When I first came to the Arabian Gulf looking for work, I realised everyone I spoke to on the phone spoke English just like me.

“Who’s this?” asked the phone operator when I asked for the manager. This was the time before phone operators were trained to say, “Good morning, I am Puftish ( or some name that sounded like that) , howmayibeofassistance?” in a rapid-fire sentence.

“Who, me?” I asked , taken aback by the questioning and then told her my name, and before I could continue, she shot back, “What do you want?” Obviously this lady was trained in phone etiquette by an army sergeant I thought to myself, asking her if I could speak to the sales manager.

I am sure there was no such thing as an HR manager at that time, until companies realised that humans are resources too, much, much later, and separate departments were made to herd in the human resources.

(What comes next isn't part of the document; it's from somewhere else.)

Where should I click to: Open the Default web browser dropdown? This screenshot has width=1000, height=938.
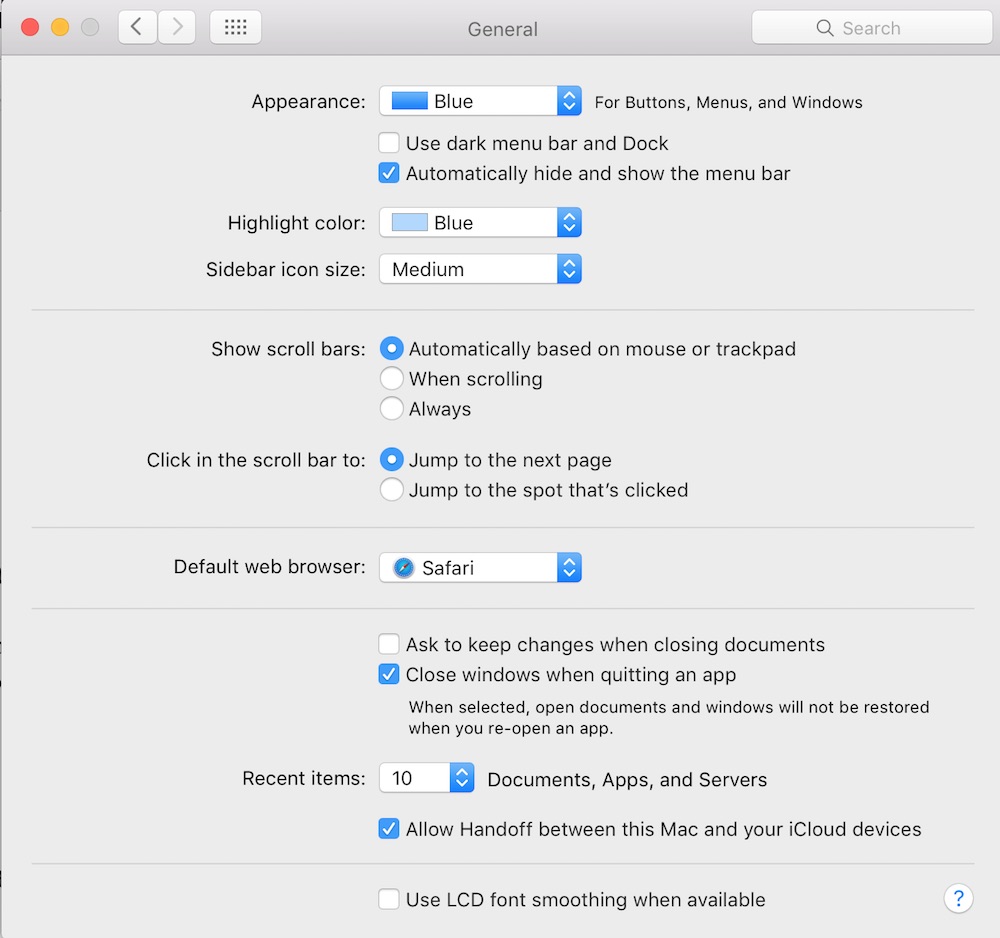click(x=480, y=568)
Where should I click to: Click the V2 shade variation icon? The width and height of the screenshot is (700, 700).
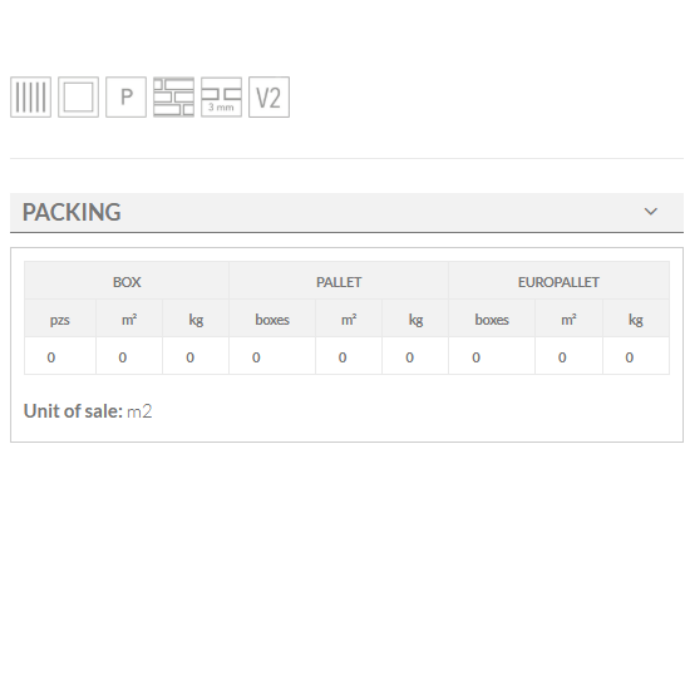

The person doing the hiring at that time was either the marketing manager or the sales manager, as this person went out of the office a lot and met many people, so he was thought to be competent to do the hiring.

“The sales manager went on vacation today only,” she replied. I thought about what she said, and then told her, “Great, can I get an appointment with him tomorrow, then?” She lost her patience with me. “What am I telling you?” she told me in a glacial voice, fed up with a silly job hunter who did not understand English. “He has gone on vacation today only.”

When I finally tracked him down after two weeks, he asked me to come on over to the office, that was in the busy downtown area. “Do you drive?” he asked me. When I said yes, he told me that I could park at the company’s entrance in the ‘backside’.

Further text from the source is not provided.